Mientras Plotio conducía a Lucano a través de otra selva de blancas columnas y estatuas, preguntó:
—Es sólo por curiosidad, pero ¿qué dijiste al César?
—¿Qué que le dije? —Lucano le miró con sorpresa—, pues hablamos de varios asuntos en los que se mostró muy comprensivo. También le he prescrito un tratamiento.
Plotio hizo un gesto de extrañeza. Tiberio tenía fama de caprichoso.
—¿Insistes en rechazar su oferta? —preguntó el joven pretoriano.
—Ciertamente —respondió Lucano un tanto irritado—. Te he dicho que el César se mostró muy comprensivo. Sin embargo he accedido a permanecer en Roma, en esta casa, durante seis meses, para honrar la memoria de Diodoro. Después de este período, partiré.

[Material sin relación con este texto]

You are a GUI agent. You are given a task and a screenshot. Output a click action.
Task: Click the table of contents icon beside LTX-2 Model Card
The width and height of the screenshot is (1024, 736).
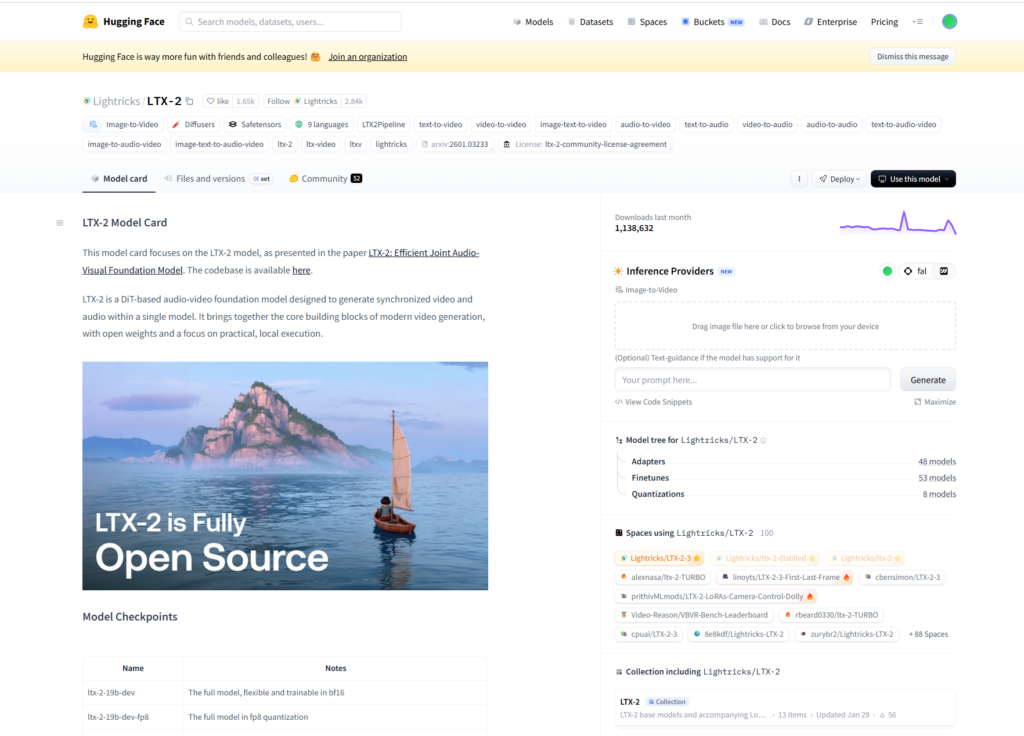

Plotio creyó que no había oído bien y volvió la cabeza contemplando al médico boquiabierto. Un hombre, un griego, había rehusado la oferta del César y no sólo había abandonado su presencia con libertad, sino que había sido tratado como una persona de la máxima importancia. Continuaron caminando en silencio, Lucano interesado en todo lo que le rodeaba y Plotio lleno de confusión. Si las estatuas hubiesen adquirido repentinamente vida no se hubiese sentido más incrédulo ni asombrado.
Entraron en un amplio corredor particular, guardado por dos pretorianos que saludaron y miraron a Lucano con curiosidad. Lucano vio que las blancas paredes estaban exquisitamente pintadas con escenas de la máxima depravación y licencia, representando centauros y sátiros, ninfas y dioses, hombres y mujeres, en actividades vergonzosas. Pero la elegante perversión no produjo repulsión ni asco a Lucano, que como médico no encontraba nada obsceno en la intrincada y maravillosa belleza y funciones del cuerpo humano. Para él aquellas pinturas eran tan sólo imaginaciones de niños impúdicos y pervertidos, que encontraban placer en las diversiones más bestiales. Había visto cosas mucho peores pintadas toscamente en las paredes y posadas de Alejandría y Antioquía; aquéllas por lo menos, habían sido realizadas por un artista insuperable. Una escena era tan pícaramente divertida que se detuvo por un momento y sonrió. Luego dijo a Plotio:
—Este hombre tenía una excelente educación en anatomía y un gran sentido del humor.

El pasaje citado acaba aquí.